Monday, April 18

agape

because i don't know how to say what i have to say and because this opened my eyes.

read it or don't. it's long, i know.

"The woman says in Song of Songs, 'I am my beloved's and my beloved is mine.' She speaks a paradox. Two things are going on here. She's giving. Giving herself away. Letting go. Losing herself in her lover. And yet she's also getting something in return: the other person. Her lover, at the same time, has let go and fallen into her. There is something about losing yourself to another and their losing themselves to you at the same time that defies our ability to categorize. Healthy marriages all have this sense of mutual abandon to each other. They've both jumped, in essence, into the arms of the other. There is a sense of mutual abandont between them. If one holds back, if one refrains, it doesn't work.
But this paradox of mutual submission is only one of the profound things going on in this passage. The command to the husband is to love your wife 'just as Christ loved the church.' On the first pass, it seems quite straightforward. But as we've seen before, words in the Bible are often loaded. In this case, the word love in the Greek language is a specific kind of love.
The word for love here is the word agape.
So the man is to love the woman, to agape her, like God agapes the world.
Agape is a particular kind of love. Love is often seen as a need, something we get from others. Agape is the opposite. Agape gives.
Agape.
Imagine a wife whose husband isn't the man she wishes he was. He lets her down, again and again and again. She begins to withdraw, to retreat, and to hold his failures against him. If they are even capable of discussing the problems between them, often she will have a list of things she wishes he did. And so this puts him in an awkward position. If he does the things on the list, she won't know why he's doing them. Because it just comes naturally? Or because he's trying to score points with her? From her perspective, his motives are unclear. And so she develops a scorecard, usually subconsciously.
If he's good, she comes near, but if he fails, she stays at a distance.
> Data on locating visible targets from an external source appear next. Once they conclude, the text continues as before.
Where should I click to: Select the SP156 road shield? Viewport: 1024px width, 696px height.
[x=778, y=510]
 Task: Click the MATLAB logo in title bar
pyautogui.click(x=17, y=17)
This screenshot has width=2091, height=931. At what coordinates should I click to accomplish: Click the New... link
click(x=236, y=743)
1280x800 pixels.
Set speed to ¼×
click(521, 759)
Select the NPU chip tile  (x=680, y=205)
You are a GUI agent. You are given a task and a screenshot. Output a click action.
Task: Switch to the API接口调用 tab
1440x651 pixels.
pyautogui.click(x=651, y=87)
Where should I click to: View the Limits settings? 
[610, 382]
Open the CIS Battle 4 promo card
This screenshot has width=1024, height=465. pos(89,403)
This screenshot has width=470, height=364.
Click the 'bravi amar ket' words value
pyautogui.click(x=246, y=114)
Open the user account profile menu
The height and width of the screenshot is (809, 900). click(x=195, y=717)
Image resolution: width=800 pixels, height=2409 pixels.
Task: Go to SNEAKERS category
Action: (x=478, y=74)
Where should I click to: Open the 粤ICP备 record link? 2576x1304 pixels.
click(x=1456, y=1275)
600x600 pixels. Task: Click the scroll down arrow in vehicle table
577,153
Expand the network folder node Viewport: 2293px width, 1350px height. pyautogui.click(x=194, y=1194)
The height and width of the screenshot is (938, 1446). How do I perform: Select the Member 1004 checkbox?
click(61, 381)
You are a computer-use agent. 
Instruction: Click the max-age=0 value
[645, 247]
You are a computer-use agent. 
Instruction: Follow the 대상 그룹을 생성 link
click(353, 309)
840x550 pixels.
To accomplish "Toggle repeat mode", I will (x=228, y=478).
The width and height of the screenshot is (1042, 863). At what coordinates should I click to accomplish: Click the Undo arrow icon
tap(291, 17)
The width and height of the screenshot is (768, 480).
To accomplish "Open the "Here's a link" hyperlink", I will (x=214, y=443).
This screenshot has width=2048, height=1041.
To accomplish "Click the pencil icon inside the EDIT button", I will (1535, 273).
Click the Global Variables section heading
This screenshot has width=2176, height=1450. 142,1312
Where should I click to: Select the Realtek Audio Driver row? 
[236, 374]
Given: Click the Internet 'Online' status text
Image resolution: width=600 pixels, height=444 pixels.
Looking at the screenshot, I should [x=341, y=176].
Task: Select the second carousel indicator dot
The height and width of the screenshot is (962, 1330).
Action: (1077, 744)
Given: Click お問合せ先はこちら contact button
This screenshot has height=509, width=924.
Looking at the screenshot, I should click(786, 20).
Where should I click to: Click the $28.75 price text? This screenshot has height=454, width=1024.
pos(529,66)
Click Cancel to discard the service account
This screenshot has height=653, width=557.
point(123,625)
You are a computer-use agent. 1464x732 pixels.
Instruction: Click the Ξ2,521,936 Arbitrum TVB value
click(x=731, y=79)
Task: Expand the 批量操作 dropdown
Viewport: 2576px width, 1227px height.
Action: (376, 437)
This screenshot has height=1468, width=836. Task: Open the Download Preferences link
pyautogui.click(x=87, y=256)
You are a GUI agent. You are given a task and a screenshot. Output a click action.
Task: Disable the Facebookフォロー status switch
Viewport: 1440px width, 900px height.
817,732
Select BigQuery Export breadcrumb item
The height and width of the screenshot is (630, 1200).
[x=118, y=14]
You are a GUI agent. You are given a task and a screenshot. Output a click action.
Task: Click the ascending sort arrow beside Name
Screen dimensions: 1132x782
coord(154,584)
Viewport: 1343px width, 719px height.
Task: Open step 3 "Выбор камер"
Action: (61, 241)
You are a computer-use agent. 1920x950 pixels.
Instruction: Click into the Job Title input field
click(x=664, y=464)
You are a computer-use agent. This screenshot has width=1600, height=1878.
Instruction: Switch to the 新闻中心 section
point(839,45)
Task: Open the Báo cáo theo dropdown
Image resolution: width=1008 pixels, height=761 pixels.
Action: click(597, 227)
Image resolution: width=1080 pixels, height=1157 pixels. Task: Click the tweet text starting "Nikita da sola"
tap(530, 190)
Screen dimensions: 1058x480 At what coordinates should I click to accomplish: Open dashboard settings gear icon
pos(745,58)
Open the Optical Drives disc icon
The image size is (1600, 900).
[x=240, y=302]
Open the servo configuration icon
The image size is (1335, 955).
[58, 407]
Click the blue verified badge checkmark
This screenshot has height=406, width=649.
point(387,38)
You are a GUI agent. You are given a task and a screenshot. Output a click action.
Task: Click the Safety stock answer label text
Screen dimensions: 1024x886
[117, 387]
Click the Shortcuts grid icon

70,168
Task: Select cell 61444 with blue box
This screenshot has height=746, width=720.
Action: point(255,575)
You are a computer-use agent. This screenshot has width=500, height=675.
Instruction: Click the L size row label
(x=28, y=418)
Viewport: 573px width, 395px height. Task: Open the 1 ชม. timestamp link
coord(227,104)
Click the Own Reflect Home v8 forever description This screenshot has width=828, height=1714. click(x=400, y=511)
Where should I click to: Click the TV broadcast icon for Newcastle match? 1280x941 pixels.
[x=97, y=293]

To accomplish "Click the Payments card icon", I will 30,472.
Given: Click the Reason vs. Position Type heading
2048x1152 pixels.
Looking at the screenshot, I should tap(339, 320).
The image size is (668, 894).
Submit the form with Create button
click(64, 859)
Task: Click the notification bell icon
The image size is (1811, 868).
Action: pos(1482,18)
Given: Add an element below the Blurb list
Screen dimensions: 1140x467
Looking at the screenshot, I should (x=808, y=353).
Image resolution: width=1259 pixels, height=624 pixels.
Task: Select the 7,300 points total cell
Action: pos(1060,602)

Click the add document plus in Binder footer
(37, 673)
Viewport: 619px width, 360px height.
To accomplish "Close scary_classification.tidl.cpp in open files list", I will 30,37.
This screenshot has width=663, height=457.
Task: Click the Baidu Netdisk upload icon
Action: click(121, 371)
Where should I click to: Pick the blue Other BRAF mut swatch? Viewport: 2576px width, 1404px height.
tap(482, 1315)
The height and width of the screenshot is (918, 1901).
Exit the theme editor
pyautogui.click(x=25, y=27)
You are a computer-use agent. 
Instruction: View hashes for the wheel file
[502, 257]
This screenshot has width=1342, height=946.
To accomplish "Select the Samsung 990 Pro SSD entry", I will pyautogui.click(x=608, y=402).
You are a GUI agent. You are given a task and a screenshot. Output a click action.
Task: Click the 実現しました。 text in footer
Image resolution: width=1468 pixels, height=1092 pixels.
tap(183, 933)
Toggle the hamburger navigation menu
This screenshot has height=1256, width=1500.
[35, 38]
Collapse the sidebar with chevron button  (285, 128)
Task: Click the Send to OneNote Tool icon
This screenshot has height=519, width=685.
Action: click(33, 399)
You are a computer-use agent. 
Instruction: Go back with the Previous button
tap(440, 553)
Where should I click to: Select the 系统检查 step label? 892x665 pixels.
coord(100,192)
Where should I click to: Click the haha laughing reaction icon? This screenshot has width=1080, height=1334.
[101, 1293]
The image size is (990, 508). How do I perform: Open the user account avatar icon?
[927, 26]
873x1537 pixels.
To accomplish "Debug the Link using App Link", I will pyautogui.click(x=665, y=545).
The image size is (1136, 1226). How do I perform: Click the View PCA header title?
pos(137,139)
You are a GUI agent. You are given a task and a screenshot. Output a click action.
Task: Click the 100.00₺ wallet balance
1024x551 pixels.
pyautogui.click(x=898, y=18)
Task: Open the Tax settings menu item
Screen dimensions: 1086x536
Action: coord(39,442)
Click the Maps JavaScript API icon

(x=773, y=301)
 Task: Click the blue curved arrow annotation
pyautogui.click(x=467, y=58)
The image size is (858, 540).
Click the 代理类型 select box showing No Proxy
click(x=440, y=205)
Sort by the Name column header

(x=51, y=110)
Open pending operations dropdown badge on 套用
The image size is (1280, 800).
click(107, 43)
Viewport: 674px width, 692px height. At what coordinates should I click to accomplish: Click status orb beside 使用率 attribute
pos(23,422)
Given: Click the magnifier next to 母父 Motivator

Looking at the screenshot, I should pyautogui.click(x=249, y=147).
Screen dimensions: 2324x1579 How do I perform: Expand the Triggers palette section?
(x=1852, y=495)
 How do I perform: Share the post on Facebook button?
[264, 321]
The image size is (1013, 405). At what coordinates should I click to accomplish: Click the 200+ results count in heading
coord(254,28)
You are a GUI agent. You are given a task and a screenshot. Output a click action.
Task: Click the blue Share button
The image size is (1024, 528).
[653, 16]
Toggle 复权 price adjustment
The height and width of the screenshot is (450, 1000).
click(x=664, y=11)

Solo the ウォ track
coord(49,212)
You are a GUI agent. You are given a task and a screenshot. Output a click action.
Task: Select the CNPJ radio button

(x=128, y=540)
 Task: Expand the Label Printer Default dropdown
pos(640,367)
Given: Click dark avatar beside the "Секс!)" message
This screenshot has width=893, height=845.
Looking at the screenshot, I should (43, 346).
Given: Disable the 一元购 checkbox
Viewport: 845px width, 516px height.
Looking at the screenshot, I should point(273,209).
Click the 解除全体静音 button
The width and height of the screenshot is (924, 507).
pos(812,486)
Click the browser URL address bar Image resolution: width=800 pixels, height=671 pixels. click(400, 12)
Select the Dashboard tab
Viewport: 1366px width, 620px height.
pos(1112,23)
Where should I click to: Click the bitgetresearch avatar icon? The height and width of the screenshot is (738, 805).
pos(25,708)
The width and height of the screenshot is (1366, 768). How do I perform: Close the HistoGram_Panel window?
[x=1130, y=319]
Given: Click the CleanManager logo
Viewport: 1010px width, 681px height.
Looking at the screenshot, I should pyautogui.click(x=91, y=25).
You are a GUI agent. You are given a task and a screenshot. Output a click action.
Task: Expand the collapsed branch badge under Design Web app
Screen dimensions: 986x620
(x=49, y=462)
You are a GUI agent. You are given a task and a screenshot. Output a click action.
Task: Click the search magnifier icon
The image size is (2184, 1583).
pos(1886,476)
Her affection, her actions, and ultimately her love become conditional. Not agape.

Agape doesn't love somebody because they're worthy
Agape makes them worthy by the strength and power of its love.
Agape doesn't love somebody because they're beautiful.
Agape loves in such a way that makes them beautiful.

There is a love because, love in order to, love for the purpose of, and then there is love, period. Agape doesn't need a reason."